----- Given records -----
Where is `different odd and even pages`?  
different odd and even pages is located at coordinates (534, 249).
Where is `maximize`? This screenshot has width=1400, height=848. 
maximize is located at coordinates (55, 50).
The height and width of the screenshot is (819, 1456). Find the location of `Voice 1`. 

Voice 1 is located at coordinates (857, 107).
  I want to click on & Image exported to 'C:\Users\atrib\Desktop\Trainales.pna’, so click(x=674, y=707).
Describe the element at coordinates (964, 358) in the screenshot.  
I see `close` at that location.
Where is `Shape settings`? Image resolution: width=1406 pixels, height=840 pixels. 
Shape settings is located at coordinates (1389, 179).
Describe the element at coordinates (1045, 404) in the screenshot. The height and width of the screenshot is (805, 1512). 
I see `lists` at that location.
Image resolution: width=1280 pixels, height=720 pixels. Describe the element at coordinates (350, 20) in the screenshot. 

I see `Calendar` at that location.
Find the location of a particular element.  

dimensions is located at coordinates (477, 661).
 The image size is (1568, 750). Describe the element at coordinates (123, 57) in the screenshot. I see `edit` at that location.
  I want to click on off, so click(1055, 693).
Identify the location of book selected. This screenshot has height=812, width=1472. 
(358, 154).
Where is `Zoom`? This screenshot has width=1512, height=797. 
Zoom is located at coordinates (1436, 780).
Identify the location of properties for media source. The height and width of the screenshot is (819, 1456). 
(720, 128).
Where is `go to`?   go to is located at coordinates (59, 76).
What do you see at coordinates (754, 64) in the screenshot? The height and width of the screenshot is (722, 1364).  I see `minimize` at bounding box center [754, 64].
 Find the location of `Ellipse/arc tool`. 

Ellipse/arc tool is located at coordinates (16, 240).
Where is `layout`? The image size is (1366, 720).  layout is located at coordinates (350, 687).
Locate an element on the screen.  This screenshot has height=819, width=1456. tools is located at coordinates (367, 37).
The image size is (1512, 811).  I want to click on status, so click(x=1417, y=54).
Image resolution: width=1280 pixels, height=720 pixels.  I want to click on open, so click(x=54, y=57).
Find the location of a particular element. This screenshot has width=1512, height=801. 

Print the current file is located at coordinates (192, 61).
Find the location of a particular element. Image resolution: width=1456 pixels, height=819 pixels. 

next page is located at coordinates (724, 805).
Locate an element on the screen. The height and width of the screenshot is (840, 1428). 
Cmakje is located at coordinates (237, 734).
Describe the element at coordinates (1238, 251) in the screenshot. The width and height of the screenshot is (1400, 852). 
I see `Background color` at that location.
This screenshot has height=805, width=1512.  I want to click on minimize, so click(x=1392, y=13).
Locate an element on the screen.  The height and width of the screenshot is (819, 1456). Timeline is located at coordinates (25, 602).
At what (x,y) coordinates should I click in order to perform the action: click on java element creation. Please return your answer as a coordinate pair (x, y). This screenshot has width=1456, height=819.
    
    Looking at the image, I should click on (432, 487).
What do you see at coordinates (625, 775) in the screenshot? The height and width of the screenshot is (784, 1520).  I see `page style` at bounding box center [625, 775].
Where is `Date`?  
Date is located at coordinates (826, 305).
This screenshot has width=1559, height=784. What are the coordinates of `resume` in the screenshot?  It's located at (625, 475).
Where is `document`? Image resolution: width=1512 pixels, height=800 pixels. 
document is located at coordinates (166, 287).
-----
#### Work to complete
Copy the data unchanged, from the line that contains "Find the location of a particular element. This" down to the line that contains "Print the current", with both of those lines included.

#### Answer for the task
Find the location of a particular element. This screenshot has width=1512, height=801. 

Print the current file is located at coordinates (192, 61).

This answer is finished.